## Task statement
Could you return every record below word for word, leaving out the pictures?

*** Opening of Given records ***

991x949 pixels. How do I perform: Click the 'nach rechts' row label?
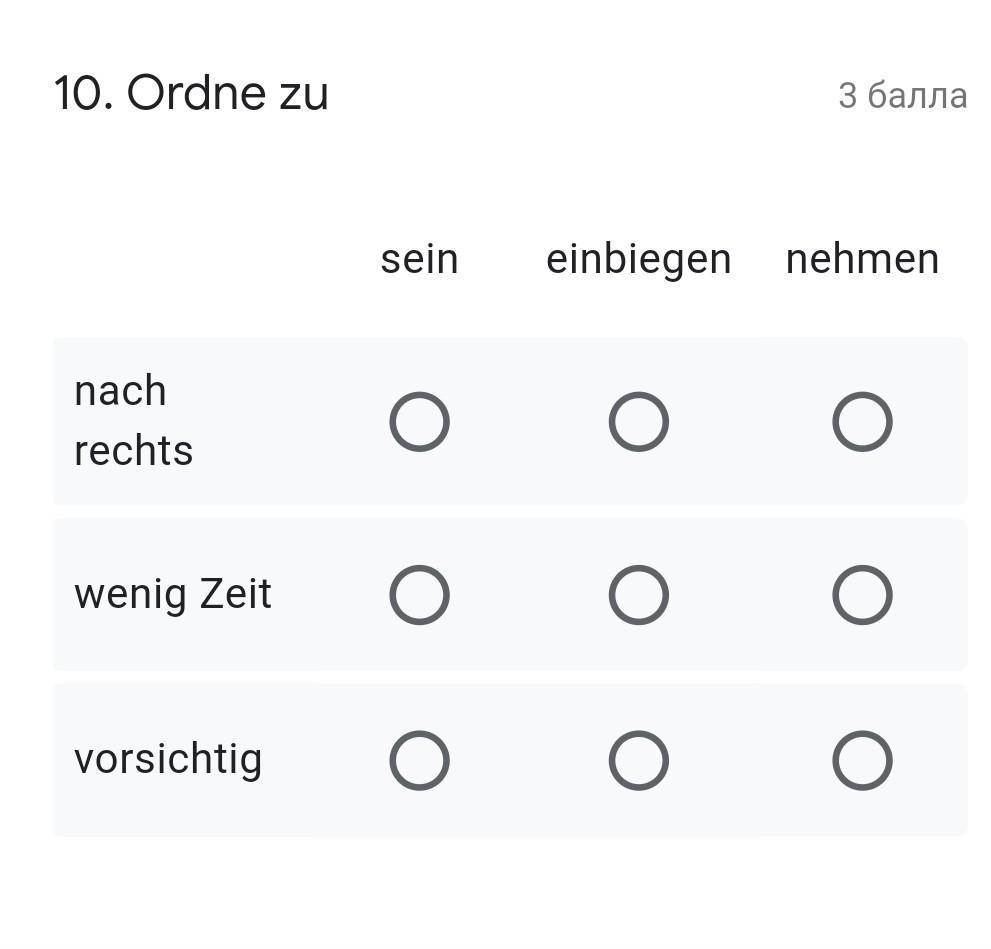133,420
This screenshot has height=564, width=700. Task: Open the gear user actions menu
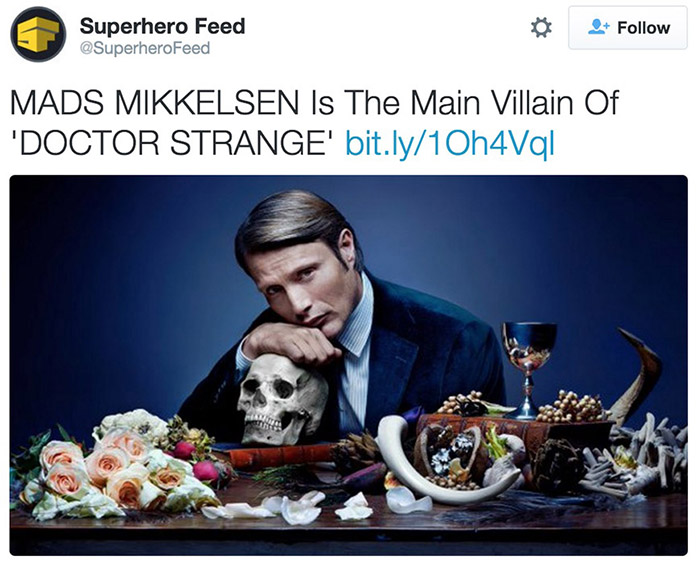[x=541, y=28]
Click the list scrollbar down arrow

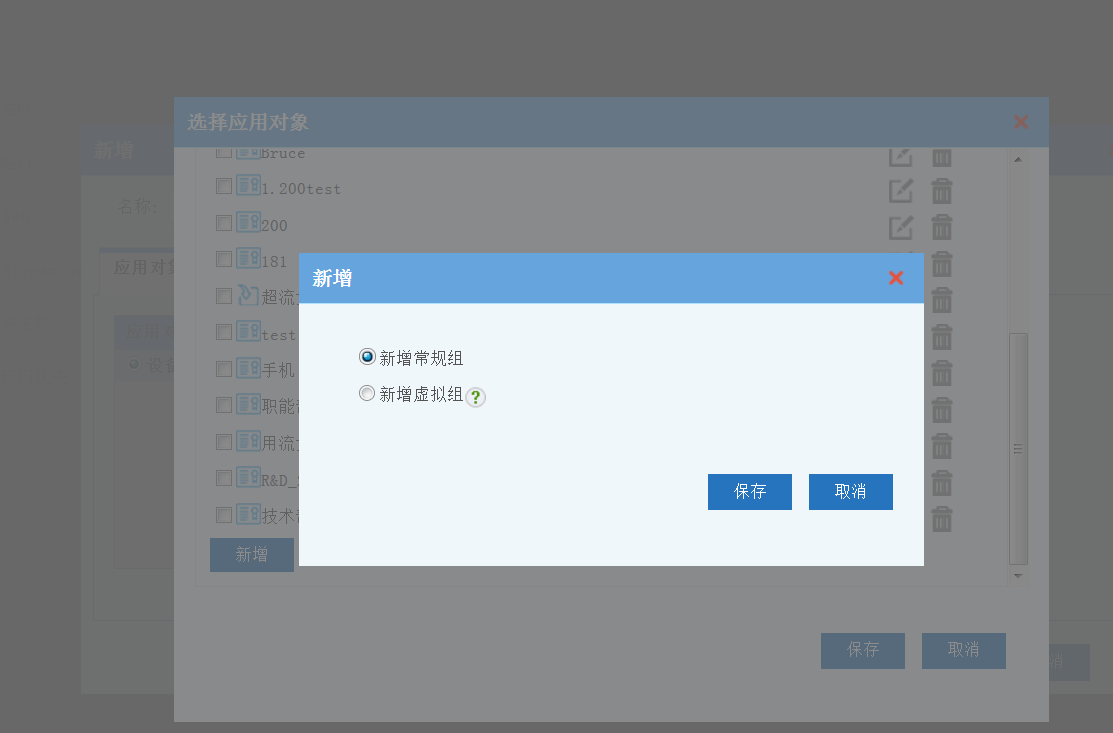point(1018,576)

*** Close of Given records ***

## Written response
991x949 pixels. How do I perform: Click the 'nach rechts' row label?
133,420
This screenshot has height=564, width=700. Task: Open the gear user actions menu
[x=541, y=28]
Click the list scrollbar down arrow

point(1018,576)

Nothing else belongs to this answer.